Specific circumstances
Joint effusions: Radiographs show high sensitivity for abnormal volumes of joint fluid at some sites (such as the elbow & the knee). However, the sensitivity is very low at other sites, including the hip & the shoulder; high clinical suspicion of joint effusion at these sites will require further imaging with ultrasound or MR. It should also be noted that radiographs are not specific for the various processes that can cause joint capsule distention, including hemarthrosis, septic arthritis, transient synovitis, & synovitis secondary to juvenile idiopathic arthritis, among others.

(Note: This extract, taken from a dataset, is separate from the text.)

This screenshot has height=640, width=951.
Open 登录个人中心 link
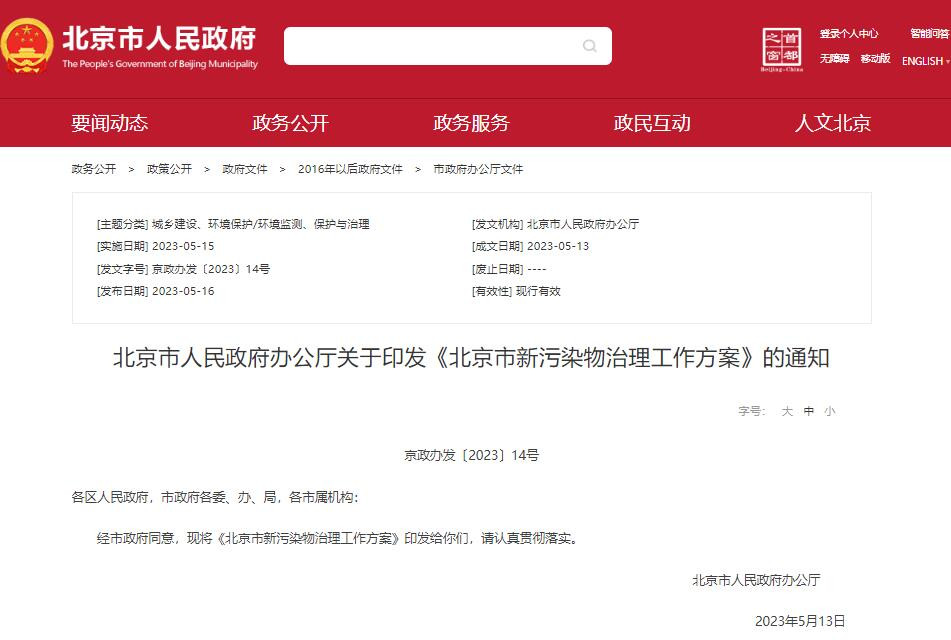click(x=849, y=33)
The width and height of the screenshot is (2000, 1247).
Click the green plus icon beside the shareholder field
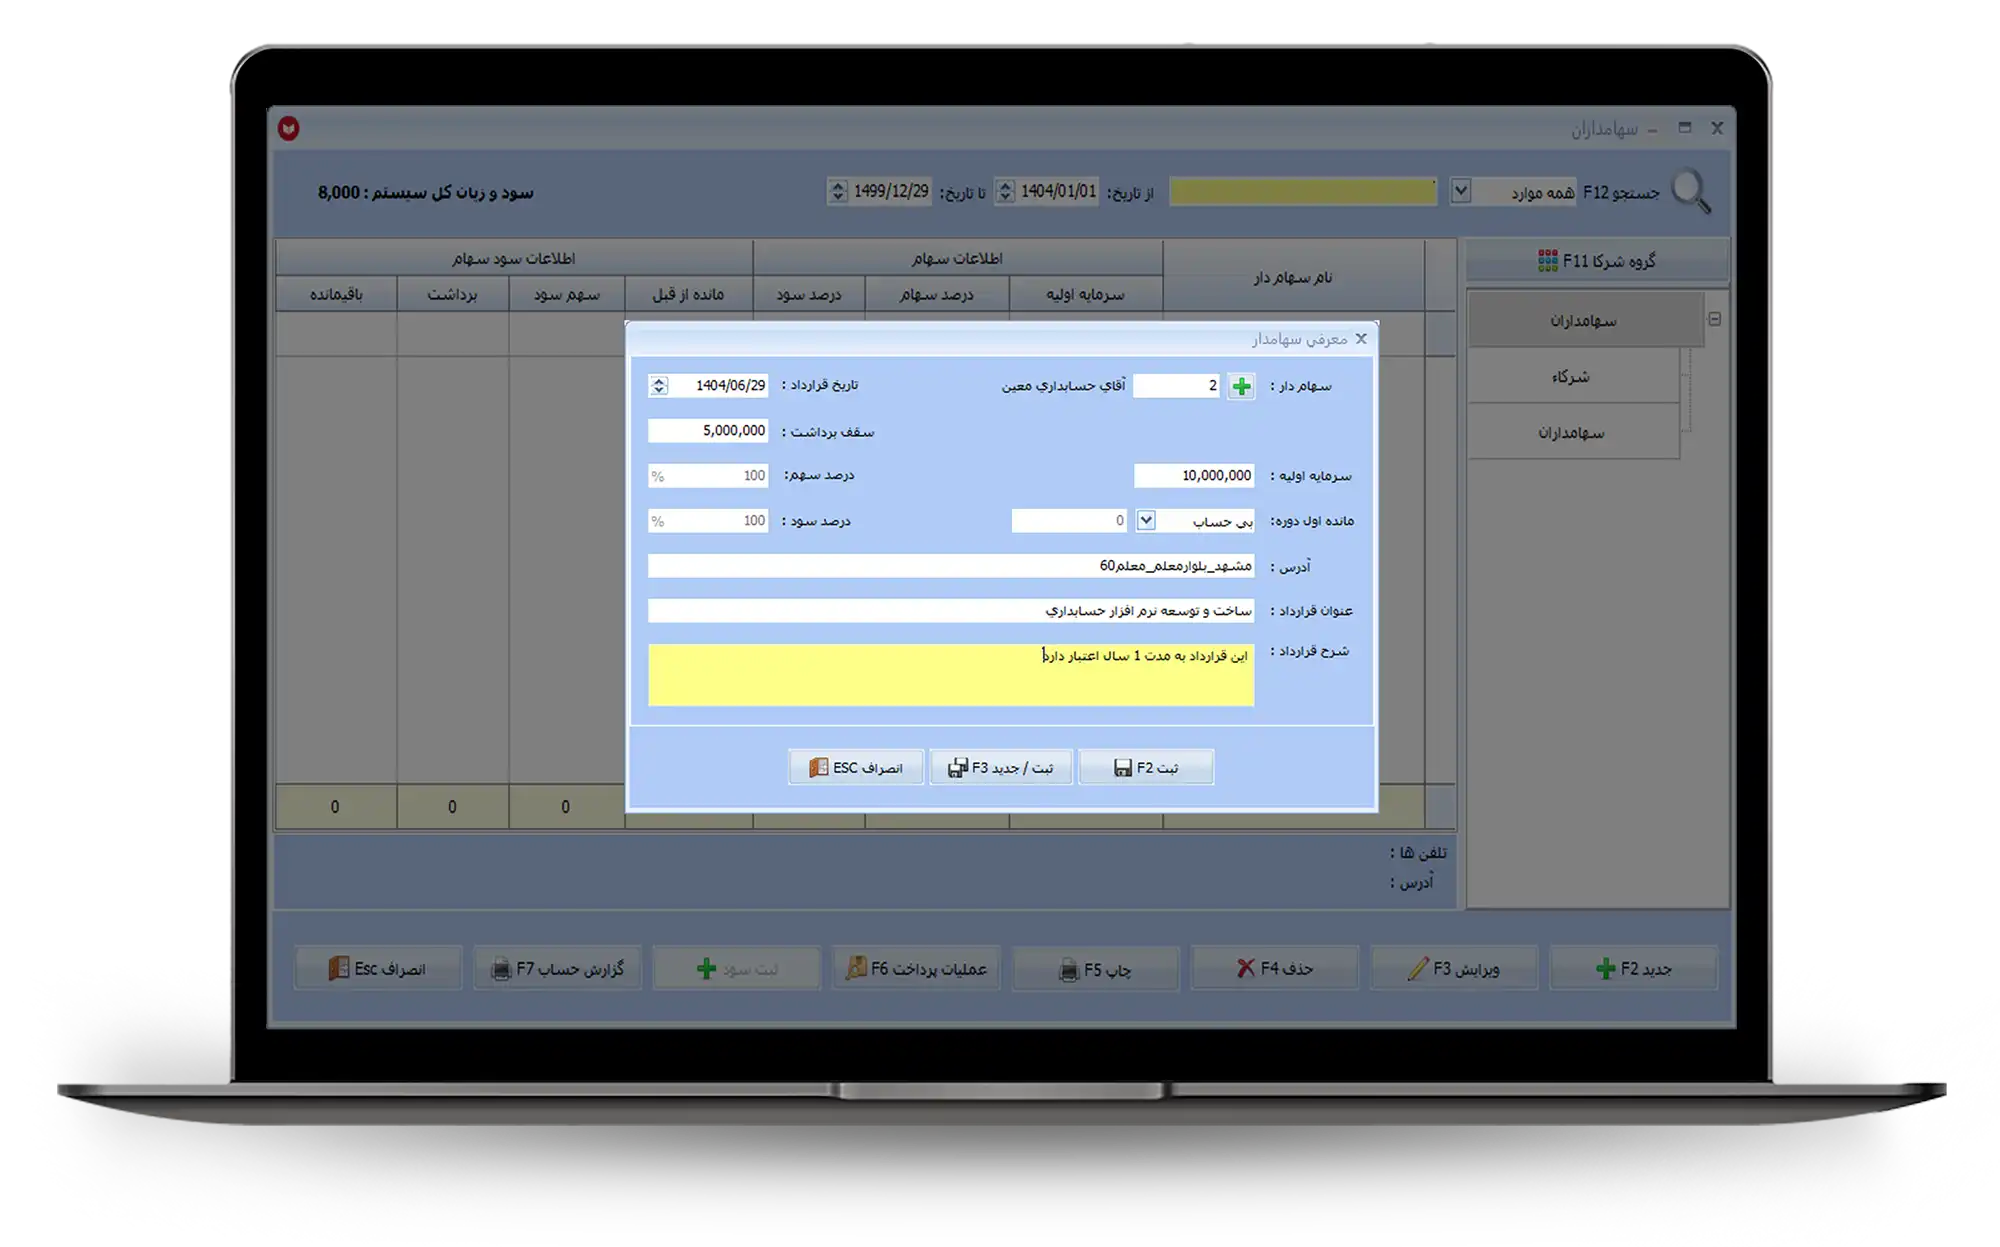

Infection: The earliest radiographic findings of osteomyelitis actually relate to the overlying soft tissues rather than the bones. Thickening & edema of the surrounding soft tissues (with blurring of the normal fat-muscle interfaces) will manifest long before bone findings (which often require 10-14 days to become visible on radiographs).
Occult fractures: Some particular clinical scenarios are notorious for producing false-negative radiographs in the setting of a fracture, requiring a low threshold for temporary immobilization until confirmatory findings manifest radiographically. Two classic examples include the spiral toddler's fracture of the mid to distal tibial diaphysis & the nondisplaced supracondylar fracture of the distal humerus.
Nonaccidental trauma: When there is clinical suspicion for child abuse, a full skeletal survey must be obtained. While each institution will differ slightly in exactly how it performs this exam, most will follow a similar protocol of obtaining at least 1 targeted view of every body part. The radiologist involved in the case will then help decide what additional images will be required before the patient leaves the department. In some cases, a follow-up skeletal survey should be performed in 2-3 weeks, mainly to search for healing fractures that were occult on the initial survey.
Foreign bodies: Some foreign bodies (such as glass & metal) are easily demonstrated by radiographs. Other foreign bodies (such as wood) will typically require ultrasound for detection.
Tumors: Some bone neoplasms, especially focal lesions involving the cortex, will be easily detected & characterized by radiographs, with the classic example being osteosarcoma. Other lesions, particularly systemic processes involving the marrow (such as leukemia or metastatic neuroblastoma) may only show subtle alterations of mineralization & periosteal reaction, potentially going undetected until an MR or nuclear medicine bone scan is obtained.